Due to the important role of TGF-β1 and IL-6 in the pathogenesis of PF, we analyzed their concentrations in the supernatant of MLFs, and in serum and BALF from mice. The levels of TGF-β1 and IL-6 in serum and BALF from mice with BLM-induced lung fibrosis were significantly increased compared with the control group (both P<0.01; Fig. 4A–D). Their concentrations in the supernatant of the MLFs following stimulation with TGF-β1 were significantly increased compared with the blank group (both P<0.01; Fig. 4E and F). Additionally, the levels of IL-6 and TGF-β1 in serum and BALF from the mice in the Bach1 siRNA group were significantly decreased compared with those of the mice BLM treated with control siRNA or in the control group (both P<0.01; Fig. 4A–D). The results of the analysis of the expression of IL-6 and TGF-β1 in the supernatant of MLFs were similar to those obtained from the serum and BALF of mice. These results suggest that the use of Bach1 siRNA suppresses the expression of TGF-β1 and that of related cytokines in BLM-induced fibrosis.

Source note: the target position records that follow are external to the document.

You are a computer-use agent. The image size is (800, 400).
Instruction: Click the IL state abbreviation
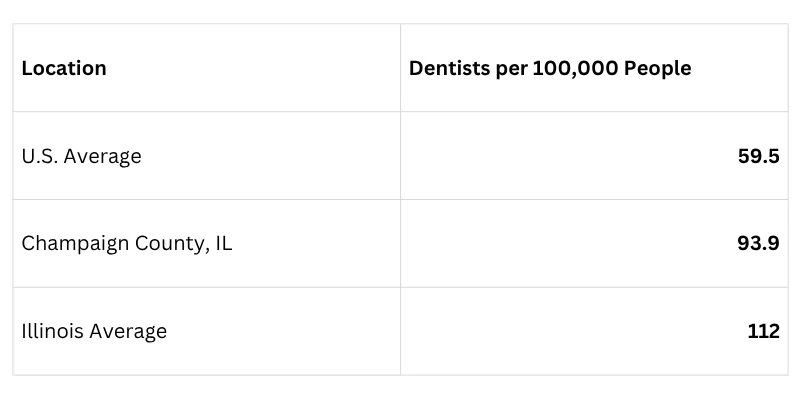[223, 243]
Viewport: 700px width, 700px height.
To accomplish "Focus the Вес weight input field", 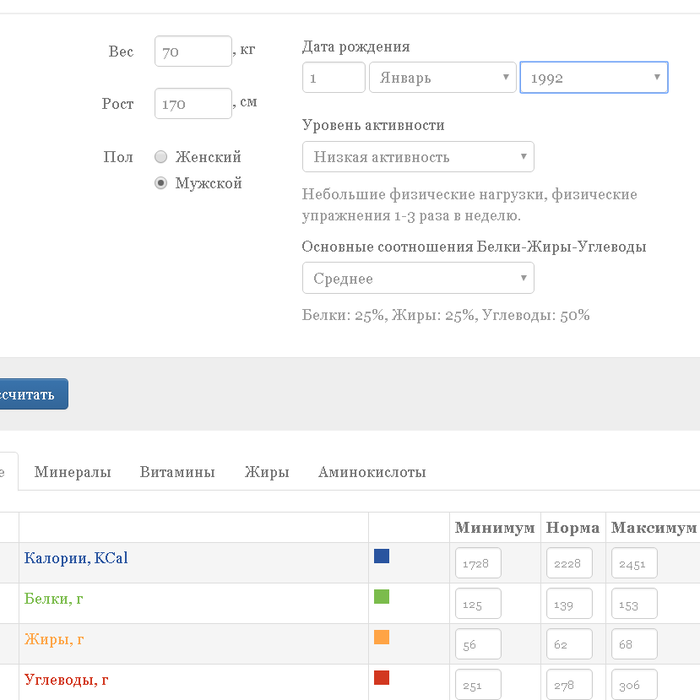I will pyautogui.click(x=193, y=51).
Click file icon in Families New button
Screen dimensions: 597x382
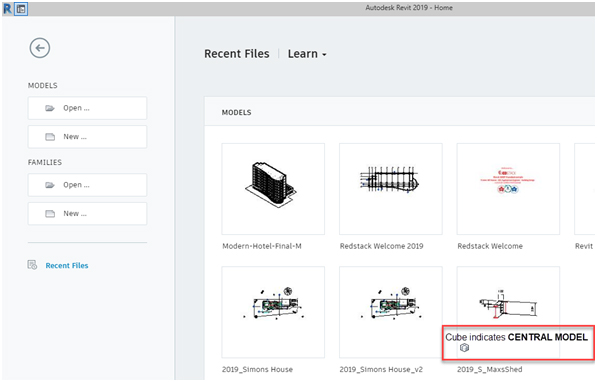(50, 214)
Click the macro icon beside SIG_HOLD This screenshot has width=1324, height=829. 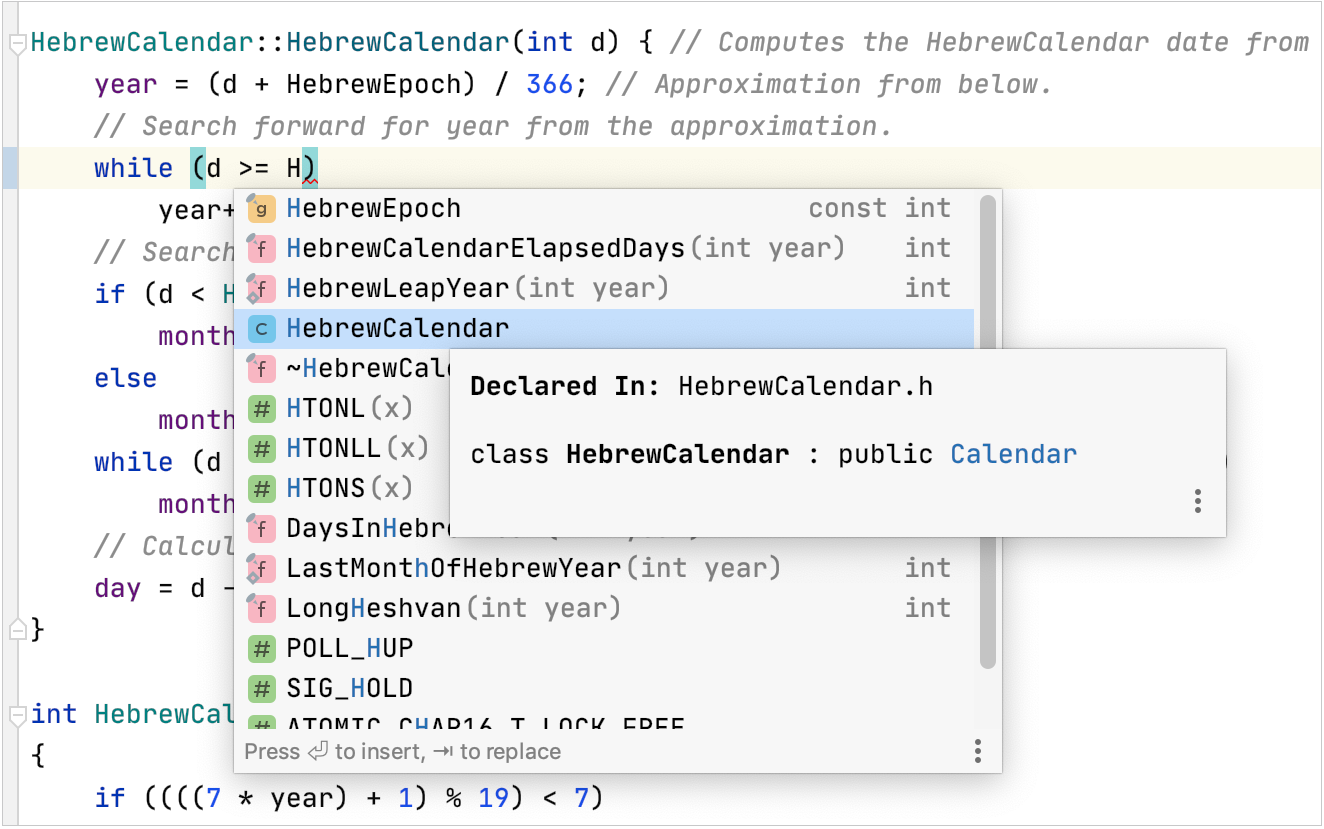[x=261, y=688]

For histological analysis, the lung tissues of mice were stained with H&E and Masson's staining. The degree of lung fibrosis was accessed by alveolitis, fibering and the integrity of the structure. Intact alveoli, a normal interstitium and a few inflammatory cells in the lung tissues were observed in the control group (Fig. 5A). Nevertheless, H&E staining of the BLM-adminstered mice (at 28 days) revealed the extensive destruction of alveoli (collapsed and disappeared), the extensive thickening of the lung interstitium, peribronchial and interstitial infiltrations of inflammatory cells, predominant lymphocytes, and multiple focal fibrotic lesions. There were milder inflammatory infiltrations and the destruction of alveoli following treatment with Bach1 siRNA compared with the BLM group and control siRNA group (Fig. 5A). As shown by Masson's trichrome staining, we observed massive fibrosis (blue dye), the accumulation of inflammatory cells and the extensive destruction of alveoli in the BLM group (Fig. 5B). The same change was detected in the control siRNA group. However, treatment with Bach1 siRNA significantly attenuated these fibrosis-related changes in the mice with BLM-induced fibrosis (Fig. 5B).

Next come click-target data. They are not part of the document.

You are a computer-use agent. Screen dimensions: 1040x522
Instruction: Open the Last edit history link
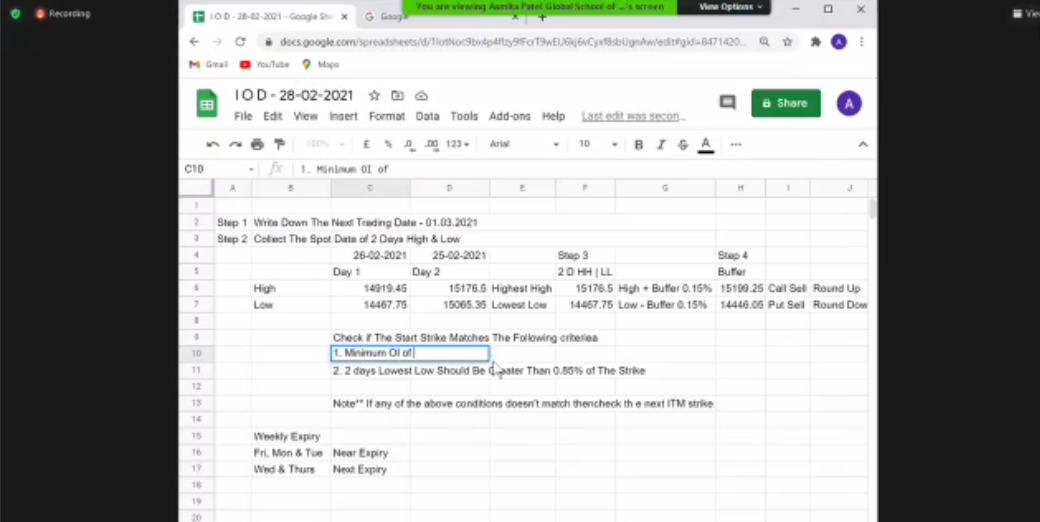tap(633, 116)
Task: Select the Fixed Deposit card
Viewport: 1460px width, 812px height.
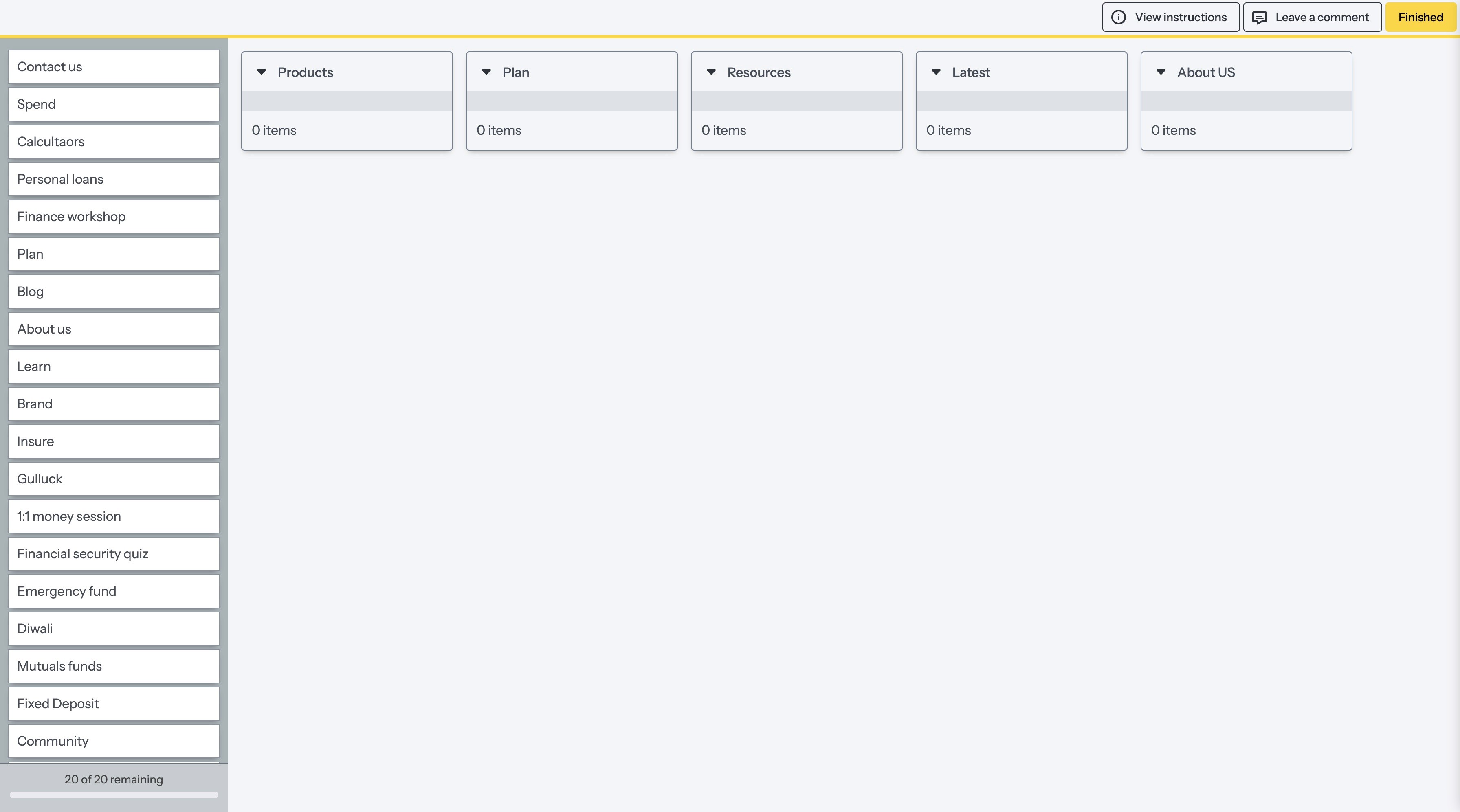Action: tap(113, 703)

The alveolitis and fibrosis scores indicated that the mice in the Bach1 siRNA group had significantly lower alveolitis and fibrosis scores than those in the BLM group and control siRNA group (P<0.05 and P<0.01; Fig. 5C). Therefore, treatment with Bach1 siRNA potentially inhibits the histopathological progress of BLM-induced lung fibrosis in mice.